Making music from samples is a small hobby of mine but I’ve already spent a significant amount of money on software, sound libraries, and gear. And that’s the point of this essay: there are business models that are built around creativity, business models that are built around offering tools that enhances one’s own creativity.

But, if you’re not familiar with this musical environment, you might be asking: is that really creativity? Here’s a take on opening up to the world of music composition from Guy Michelmore, who has one of the most informative and entertaining channels on music education. (The clip starts at the 20:30 mark. Watch the full video if you want a deeper overview of the latest editions of Komplete and Kontakt):

The reality of working with any of these tools by Native Instruments (or by competitors like EastWest Sounds) is that the learning curve is still significant compared to the ease of generating images and video with AI. With these enhanced tools in VSTs, you can create some pretty sounds with one finger. But it’s a very different effort to pull together a 4-minute song with layered instruments. Likewise, in Runway, you can easily create a 4-second video that is pretty cool. But pulling together a 4-minute film that conveys a story is a different level of creativity and self-expression.

At the 22:55 time mark in the above video, Guy Michelmore explains,

“There’s a continuum between originality and self-expression on one-side and painting-by-numbers on the other. And presets are definitely on the painting-by-numbers side. If you really want self-expression and originality, it comes from understanding what you’re playing…It’s the difference between going to a restaurant and making your own food…It’s not a path to self-expression and originality.”

Patterns & Techniques

The success of DAWs and VSTs is grounded on musical principles: scales, chord progressions, rhythmic patterns, and song structures. These foundational elements provide a universal language that plugins and DAWs can reliably build upon.

Similarly, visual storytelling and interactive narratives also rely on foundational narrative structures though stories lack the mathematical precision of music: the hero’s journey, three-act structure. Could these patterns serve as the universal frameworks necessary to establish an interoperable generative storytelling ecosystem? By learning how digital music harnessed these shared standards, we can better understand the potential for generative storytelling to similarly flourish.

“Listen I know it must sound absurd”

So, what does digital music production built on DAWs, VST plugins, open standards, and curated ecosystems offer as a lesson for generative storytelling? It demonstrates clearly how an open yet structured creative environment empowers innovation. In music, even dominant vendors like Steinberg and Native Instruments operate within ecosystems shaped by interoperability and agreed-upon standards. This openness has given creators at every skill level the ability to experiment freely, to mix and match tools, and to scale from casual experimentation to professional mastery.
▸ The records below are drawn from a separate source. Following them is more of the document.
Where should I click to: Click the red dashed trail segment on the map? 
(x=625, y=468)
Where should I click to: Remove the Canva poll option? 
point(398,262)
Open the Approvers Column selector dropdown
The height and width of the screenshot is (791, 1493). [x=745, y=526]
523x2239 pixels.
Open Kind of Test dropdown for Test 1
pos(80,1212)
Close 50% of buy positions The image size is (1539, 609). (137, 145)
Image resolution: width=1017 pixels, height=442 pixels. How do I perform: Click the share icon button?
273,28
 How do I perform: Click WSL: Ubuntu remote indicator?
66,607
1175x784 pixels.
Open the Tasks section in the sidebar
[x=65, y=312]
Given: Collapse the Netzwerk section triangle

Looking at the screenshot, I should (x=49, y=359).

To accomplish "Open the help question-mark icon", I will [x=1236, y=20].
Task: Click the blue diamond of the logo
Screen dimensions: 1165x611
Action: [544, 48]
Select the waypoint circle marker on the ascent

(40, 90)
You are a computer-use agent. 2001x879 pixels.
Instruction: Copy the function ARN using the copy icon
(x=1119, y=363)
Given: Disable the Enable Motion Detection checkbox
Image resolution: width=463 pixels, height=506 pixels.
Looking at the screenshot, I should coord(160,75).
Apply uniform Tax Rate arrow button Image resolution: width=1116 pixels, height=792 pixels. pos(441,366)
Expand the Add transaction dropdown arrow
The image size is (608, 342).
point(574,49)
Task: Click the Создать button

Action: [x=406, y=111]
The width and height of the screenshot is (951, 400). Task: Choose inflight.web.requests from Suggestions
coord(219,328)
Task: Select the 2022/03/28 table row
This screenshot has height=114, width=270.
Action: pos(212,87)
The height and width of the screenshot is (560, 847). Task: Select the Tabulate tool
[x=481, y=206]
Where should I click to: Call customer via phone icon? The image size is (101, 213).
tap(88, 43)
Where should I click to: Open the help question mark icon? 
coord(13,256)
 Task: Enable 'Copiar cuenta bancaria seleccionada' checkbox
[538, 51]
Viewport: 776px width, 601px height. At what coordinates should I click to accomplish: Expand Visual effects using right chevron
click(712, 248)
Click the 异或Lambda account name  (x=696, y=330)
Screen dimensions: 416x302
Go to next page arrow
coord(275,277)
Generative storytelling, whether through interactive films, animations, or branching narrative games, needs a similar foundation: technical standards to ensure compatibility, open marketplaces that encourage diversity of content, and flexible authoring environments that offer control without restricting creative possibilities. Imagine storytelling plugins as intuitive and interoperable as Kontakt instruments, AI tools as expressive as Noire’s generative note engine, and creative environments as engaging as your favorite DAW interface. If we get this right, creators won't just tell stories: they’ll orchestrate entire narrative experiences, shaping the future of storytelling itself.

“Listen I know it must sound absurd” is a line from this song recorded in 1984. Here’s a clip from that Nick Cave show in 2017 in Brooklyn.

I’m not visible but I’m in the crowd just beyond Nick’s right leg. I can tell you that the fabric of his pants is very nice.